I am reporting this for spark but this should be valid for any applications that involve fast data transfer between VMs. The bug has been reported in centos forums as well.

http://bugs.centos.org/view.php?id=5526

and an older bug report on launchpad:
https://bugs.launchpad.net/ubuntu/+source/qemu-kvm/+bug/997978?comments=all
---
ApportVersion: 2.0.1-0ubuntu17.6
Architecture: amd64
DistroRelease: Ubuntu 12.04
InstallationMedia: Ubuntu-Server 12.04.3 LTS "Precise Pangolin" - Release amd64 (20130820.2)
MarkForUpload: True
Package: qemu-kvm 1.5.0+dfsg-3ubuntu5~cloud0
PackageArchitecture: amd64
ProcVersionSignature: Ubuntu 3.8.0-29.42~precise1-generic 3.8.13.5
Tags: precise third-party-packages
Uname: Linux 3.8.0-29-generic x86_64
UnreportableReason: This is not an official Ubuntu package.
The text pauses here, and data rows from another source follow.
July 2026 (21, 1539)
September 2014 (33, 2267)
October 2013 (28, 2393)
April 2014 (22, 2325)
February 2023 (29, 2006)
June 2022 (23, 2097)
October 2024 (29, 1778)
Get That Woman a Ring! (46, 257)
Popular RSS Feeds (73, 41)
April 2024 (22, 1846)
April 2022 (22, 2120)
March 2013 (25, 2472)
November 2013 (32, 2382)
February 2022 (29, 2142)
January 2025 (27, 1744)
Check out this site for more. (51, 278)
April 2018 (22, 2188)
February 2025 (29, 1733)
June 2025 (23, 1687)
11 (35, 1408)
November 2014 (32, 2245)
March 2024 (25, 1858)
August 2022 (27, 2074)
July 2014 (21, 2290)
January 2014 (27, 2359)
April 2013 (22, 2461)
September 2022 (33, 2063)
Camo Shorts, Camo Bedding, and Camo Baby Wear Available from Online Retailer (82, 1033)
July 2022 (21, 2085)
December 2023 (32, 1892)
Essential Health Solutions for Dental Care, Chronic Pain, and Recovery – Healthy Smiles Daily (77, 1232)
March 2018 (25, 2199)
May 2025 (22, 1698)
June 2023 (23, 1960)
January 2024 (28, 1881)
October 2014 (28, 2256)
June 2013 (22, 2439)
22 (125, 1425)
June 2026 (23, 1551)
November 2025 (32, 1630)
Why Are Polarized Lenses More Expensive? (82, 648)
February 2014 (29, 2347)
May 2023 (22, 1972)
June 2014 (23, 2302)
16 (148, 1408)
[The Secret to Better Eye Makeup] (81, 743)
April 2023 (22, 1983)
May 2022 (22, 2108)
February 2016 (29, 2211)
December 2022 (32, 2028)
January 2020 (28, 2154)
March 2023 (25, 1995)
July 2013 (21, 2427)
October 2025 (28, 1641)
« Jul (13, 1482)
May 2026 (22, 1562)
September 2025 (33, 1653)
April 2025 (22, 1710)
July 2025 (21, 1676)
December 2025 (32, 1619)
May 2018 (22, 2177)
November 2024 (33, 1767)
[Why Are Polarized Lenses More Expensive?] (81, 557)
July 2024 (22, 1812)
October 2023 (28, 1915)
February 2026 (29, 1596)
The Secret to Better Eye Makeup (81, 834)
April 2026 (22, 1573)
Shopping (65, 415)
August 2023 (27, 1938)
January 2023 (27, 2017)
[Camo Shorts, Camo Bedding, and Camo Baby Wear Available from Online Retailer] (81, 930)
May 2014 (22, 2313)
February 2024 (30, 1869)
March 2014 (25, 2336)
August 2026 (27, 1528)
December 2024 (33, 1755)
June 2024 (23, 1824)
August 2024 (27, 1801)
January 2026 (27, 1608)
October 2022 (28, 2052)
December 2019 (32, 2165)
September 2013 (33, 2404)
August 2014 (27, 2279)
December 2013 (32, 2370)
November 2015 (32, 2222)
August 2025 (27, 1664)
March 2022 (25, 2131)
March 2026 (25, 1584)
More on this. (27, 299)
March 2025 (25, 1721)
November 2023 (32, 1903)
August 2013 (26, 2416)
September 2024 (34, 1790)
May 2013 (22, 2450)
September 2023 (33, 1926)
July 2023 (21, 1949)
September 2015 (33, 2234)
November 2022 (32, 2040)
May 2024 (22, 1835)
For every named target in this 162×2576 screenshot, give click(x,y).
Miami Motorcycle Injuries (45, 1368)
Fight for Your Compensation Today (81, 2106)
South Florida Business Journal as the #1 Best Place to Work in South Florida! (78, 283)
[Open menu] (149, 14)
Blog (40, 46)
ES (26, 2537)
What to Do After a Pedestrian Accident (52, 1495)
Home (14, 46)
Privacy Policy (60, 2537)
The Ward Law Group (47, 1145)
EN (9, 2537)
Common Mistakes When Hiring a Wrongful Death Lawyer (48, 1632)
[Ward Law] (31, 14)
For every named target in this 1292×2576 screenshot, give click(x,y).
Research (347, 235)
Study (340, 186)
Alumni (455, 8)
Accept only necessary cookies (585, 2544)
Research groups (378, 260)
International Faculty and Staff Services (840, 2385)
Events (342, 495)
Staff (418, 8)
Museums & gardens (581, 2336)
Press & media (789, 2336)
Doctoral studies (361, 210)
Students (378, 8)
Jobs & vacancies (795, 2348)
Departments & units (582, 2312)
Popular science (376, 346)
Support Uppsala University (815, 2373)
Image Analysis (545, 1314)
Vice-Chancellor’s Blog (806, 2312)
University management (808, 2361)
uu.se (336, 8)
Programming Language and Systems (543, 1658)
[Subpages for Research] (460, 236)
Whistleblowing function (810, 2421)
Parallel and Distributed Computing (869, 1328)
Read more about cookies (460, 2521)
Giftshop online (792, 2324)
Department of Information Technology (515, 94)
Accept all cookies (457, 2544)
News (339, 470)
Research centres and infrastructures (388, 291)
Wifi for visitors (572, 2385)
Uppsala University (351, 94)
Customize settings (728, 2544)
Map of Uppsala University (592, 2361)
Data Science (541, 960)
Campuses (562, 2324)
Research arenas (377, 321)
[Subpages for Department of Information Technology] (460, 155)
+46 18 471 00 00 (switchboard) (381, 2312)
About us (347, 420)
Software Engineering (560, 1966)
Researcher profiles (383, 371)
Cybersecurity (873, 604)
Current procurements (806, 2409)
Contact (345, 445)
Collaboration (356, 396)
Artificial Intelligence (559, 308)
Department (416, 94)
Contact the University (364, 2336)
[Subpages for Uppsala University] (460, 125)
Please remove any third party package and try again.
UpgradeStatus: No upgrade log present (probably fresh install)
UserGroups: adm cdrom dip libvirtd lpadmin plugdev sambashare sudo

Izhar ul Hassan (ezhaar) on 2014-06-02
no longer affects: qemu

apport information

tags: added: apport-collected precise third-party-packages
description: updated

apport information

Thanks for reporting this bug. When you say "reboot the machine and it comes
alive again", do you mean that a soft reboot from inside the vm guest (i.e. not
restarting qemu at all) brings the guest's network back up?

 status: incomplete
 importance high

Changed in qemu-kvm (Ubuntu):
importance: Undecided → High
status: New → Incomplete

@serge

Yes. Thats correct.

$ virsh reboot instance-name

or a soft reboot from from inside the vm (while logged in through the serial console) does the trick. The VM is back online and accessible. And we can reproduce the process very easily.

Izhar ul Hassan (ezhaar) wrote :

I changed the VM interface from virtio to e1000 and then I do not get this problem and the job finishes perfectly fine. Although e1000 may not be the best solution but at least it doesnt break my setup.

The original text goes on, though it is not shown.